Users want wireless networks
Pister said end users are excited about the possibility of wireless sensor networks. “They see possibility for more functionality at lower cost. We had a great example where the CTO at one refinery got up and said they took sensors out of the box, put them in, and within the first hour they solved a thermal problem that had been plaguing the plant for a year.”
Several years ago wireless was very scary to people, Pister said, so his team spent the last few years educating them. “Our partners have been out there with the message that this time it really works. There have been a lot of burned fingers with wireless in the past. But now there’s a new way of doing it so we can guarantee the reliability people need. And it’s much cheaper.”
Wireless sensors’ future for the automation community brings excitement about looking forward to a time “when nothing happens in your facility without you knowing about it and sometimes knowing about it before it’s going to happen,” Pister said. “You see the trends and data before it happens and can do something about it.”
Future nukes hope for low energy use
The Rimbach lecturer is David J. Nagel, Ph.D., research professor in applications of micro- and nano-technologies in the department of electrical and computer engineering at the School of Engineering and Applied Science (SEAS) at The George Washington University in Washington, D.C. On 15 October at ISA EXPO, Nagel will talk about how instrumentation for low energy nuclear reactions can change the way we look at nuclear production of the future.

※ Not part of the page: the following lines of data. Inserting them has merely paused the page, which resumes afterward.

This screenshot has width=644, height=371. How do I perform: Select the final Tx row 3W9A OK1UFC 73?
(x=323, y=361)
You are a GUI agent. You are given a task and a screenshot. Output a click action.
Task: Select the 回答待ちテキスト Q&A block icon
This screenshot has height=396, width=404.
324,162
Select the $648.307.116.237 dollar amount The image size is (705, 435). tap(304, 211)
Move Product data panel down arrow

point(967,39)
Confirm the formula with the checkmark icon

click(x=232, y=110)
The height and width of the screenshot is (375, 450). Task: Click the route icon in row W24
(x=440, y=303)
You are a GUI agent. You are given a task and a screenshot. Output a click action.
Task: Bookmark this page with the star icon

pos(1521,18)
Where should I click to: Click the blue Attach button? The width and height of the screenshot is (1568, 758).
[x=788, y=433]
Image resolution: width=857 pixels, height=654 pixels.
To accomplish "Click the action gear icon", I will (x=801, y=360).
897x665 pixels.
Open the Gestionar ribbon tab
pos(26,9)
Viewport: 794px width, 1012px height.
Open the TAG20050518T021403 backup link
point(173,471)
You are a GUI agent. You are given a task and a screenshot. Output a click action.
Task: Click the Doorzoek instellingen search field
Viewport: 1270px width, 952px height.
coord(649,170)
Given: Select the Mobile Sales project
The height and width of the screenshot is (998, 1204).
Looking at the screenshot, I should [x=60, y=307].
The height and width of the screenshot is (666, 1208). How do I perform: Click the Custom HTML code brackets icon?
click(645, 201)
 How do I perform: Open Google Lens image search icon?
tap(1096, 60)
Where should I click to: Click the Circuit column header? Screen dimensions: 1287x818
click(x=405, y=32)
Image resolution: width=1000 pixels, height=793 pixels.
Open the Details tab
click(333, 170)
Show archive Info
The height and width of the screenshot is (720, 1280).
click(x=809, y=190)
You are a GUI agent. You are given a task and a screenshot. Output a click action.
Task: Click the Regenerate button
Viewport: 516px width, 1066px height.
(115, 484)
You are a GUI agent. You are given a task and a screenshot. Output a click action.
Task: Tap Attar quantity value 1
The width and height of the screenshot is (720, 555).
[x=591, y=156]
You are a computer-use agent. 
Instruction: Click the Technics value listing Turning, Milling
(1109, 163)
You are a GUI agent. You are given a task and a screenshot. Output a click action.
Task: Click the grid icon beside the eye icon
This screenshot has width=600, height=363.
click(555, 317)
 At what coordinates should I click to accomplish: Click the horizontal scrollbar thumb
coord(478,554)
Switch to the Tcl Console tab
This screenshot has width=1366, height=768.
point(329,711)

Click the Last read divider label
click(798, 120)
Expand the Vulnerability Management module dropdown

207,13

What is new in the nuclear field is “you don’t have to go to a billion-dollar machine in high energies to get nuclear reactions,” Nagel said. You can do it with something smaller. Where users once had vacuum tubes with electronics, they replaced them with transistors. “In a way, that’s what we’re talking about here. You don’t need a large reactor or machine. You can do it on a table top,” he said.
During his talk, Nagel will explain what low energy nuclear is, then were it is, and what needs to be done to turn it into commercial application and what might come out of it.
“The one-word answer to how this will be applied is energy, specifically nuclear energy,” he said. And that means nuclear energy without a big power plant.
“Making hot water is critical. If you have energy in your home that makes that, you have something worthwhile,” Nagel said. “Thermal electric materials turn heat into electricity. So as this field unfolds, so will thermal electrics, so you can have safe long-term units in your home and no long-term waste.”
In order to make hot water and electricity, you need thermal electrics. Implicit in this is you do not need big central power stations, he said, but you will still need to run large things like subway systems. “But it does decrease dependence on the grid, which is of course the problem. The U.S. electrical grid is known for brownouts and blackouts. And it’ll get worse before it gets better.”
Are we ready?
Is the automation industry ready? “It’s not at the engineering stage yet,” he said. But when it gets there, all kinds of instrumentation will be required for commercial devices.”
“We’re talking energy sources. They break up into broad categories. Mobile power is one of them, batteries for cell phones, lap tops on the small end. Then you go up to a level where you can power a house or automobile. Then you can increase the power level; you can run office buildings and factories.”
Some of the advantages are long life. The negatives are not clear yet, Nagel said, but what has to happen if this is going to be important is that it works for a long time reliably. That’s the challenge.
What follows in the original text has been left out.